# EXERCISE BRIEF
How many lines of the data contain the string "pixels"? Write the number and nothing more.

(Collected data)
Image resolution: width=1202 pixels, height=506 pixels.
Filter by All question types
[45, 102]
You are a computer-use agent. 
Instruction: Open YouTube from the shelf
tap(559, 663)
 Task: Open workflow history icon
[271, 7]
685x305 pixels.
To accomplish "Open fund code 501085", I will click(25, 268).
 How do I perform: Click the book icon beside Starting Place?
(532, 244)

...

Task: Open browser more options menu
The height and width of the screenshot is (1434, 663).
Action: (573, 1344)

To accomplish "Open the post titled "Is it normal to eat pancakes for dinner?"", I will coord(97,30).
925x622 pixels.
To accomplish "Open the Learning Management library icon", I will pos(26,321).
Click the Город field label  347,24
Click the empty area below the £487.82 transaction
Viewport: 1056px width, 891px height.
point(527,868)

# OUTPUT FOR THIS EXERCISE
3